==== PROVIDED DATA

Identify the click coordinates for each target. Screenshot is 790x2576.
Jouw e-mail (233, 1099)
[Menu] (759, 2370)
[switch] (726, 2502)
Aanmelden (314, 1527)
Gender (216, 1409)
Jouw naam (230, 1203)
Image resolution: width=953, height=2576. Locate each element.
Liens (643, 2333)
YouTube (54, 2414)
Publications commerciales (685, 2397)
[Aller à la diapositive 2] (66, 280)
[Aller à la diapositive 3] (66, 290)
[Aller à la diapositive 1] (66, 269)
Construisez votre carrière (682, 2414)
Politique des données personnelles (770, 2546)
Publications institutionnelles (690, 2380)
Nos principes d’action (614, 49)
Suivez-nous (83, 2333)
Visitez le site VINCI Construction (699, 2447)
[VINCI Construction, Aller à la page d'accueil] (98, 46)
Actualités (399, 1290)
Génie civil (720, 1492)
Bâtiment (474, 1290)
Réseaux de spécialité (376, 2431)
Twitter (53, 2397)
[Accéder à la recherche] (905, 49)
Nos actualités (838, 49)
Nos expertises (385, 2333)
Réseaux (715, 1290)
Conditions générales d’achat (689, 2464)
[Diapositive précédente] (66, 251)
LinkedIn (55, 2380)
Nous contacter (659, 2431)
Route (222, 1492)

========

▶ **TASK DESCRIPTION**
Take the lines from the start of the records through the line holding "Nos principes d’action (614, 49)", both included, and please print them exactly, with nothing else.

▶ **EXERCISE ANSWER**
Identify the click coordinates for each target. Screenshot is 790x2576.
Jouw e-mail (233, 1099)
[Menu] (759, 2370)
[switch] (726, 2502)
Aanmelden (314, 1527)
Gender (216, 1409)
Jouw naam (230, 1203)
Image resolution: width=953, height=2576. Locate each element.
Liens (643, 2333)
YouTube (54, 2414)
Publications commerciales (685, 2397)
[Aller à la diapositive 2] (66, 280)
[Aller à la diapositive 3] (66, 290)
[Aller à la diapositive 1] (66, 269)
Construisez votre carrière (682, 2414)
Politique des données personnelles (770, 2546)
Publications institutionnelles (690, 2380)
Nos principes d’action (614, 49)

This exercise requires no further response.